Food writer and American ex-pat Parisian David Lebovitz insists that carottes râpées (grated carrot salad) ought to be counted among the top five or so national dishes of France. And yet a grated carrot salad would be the last thing, I think, that most Americans would think of when they think about French food.
Grated Carrot Salad is French Food?
French method. French technique. Haute cuisine. Nouvelle cuisine. French cuisine to the American imagination is the world’s quintessential fancy food. This is why, I imagine, we don’t think about grated carrot salad as French cuisine. Grated carrot salad is so simple and utilitarian. And yet in France it’s almost ubiquitous. You can buy it by the kilo at markets. It’s on menus everywhere. And yet it’s so simple and so delicious.

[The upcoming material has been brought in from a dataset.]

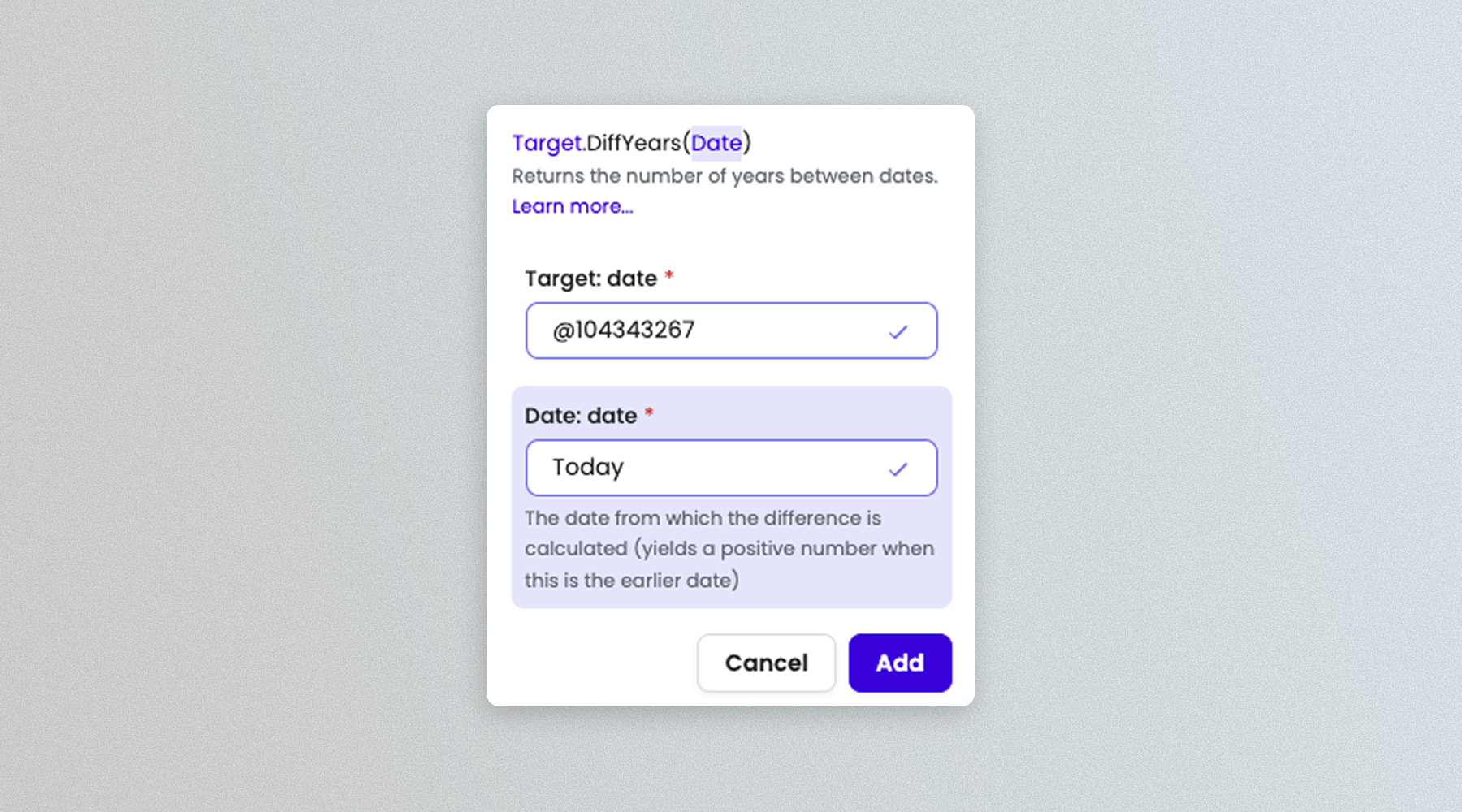
Task: Click the Add button
Action: [899, 663]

About French Grated Carrot Salad
It’s almost embarrassing to offer a recipe for something so simple. But there are reasons to share one. First, it’s a classic even if it is simple. Second, Americans eat carrot salad and it tends to be different. It’s a mayonnaise-dressed concoction, and it usually has raisins in it. I know that’s polarizing for some people for the simpler reason that adding raisins to things is polarizing.
I don’t know what the deal is with the humble raisin, but some people just freak out when you add them to things (especially cookies). When you ask them why they say often will say it’s because they make food chewier, like that’s somehow a bad thing. I like raisins, so I don’t get it.
Anyway, I like that mayonnaise-dressed American carrot salad with the raisins in it. In fact, I like it even more with some sort of chopped nuts for crunch. Pistachios are ideal in my mind. But I digress.
Grated Carrot Salad: The Classic
The classic French grated carrot salad is different. It’s simpler. It’s dressed with olive oil and lemon juice and bit of sugar for balance. And because it’s French it’s got a dab of Dijon mustard in it. Finally, it’s got some chopped parsley added in. Simple, simple, simple And so good. I could eat a bucket of the stuff.
And of course the moment I say I’m going classic, I modify it. I tend not to do refined sugar. I don’t even have any in my house. So I used a bit of maple syrup. Maple dijon. You know how that is. It’s awesome…
- 1 Pound carrots
- 1 teaspoon maple syrup
- 1 Tablespoon Dijon mustard
- ¼ Cup fresh squeezed lemon juice
- 3 Tablespoons extra virgin olive oil
- Kosher salt and freshly ground black pepper to taste
- ¾ Cup of coarsely chopped fresh parsley
- Finely grate the carrots (a Moulinex grater is the old school French method, but a food processor with a grater attachment works as well).
- Mix together the maple syrup, dijob and lemon juice. Slowly add the olive oil while continuing to mix to create a dressing.
- Add the dressing to the grated carrots along with salt and pepper to taste and the grated parsley.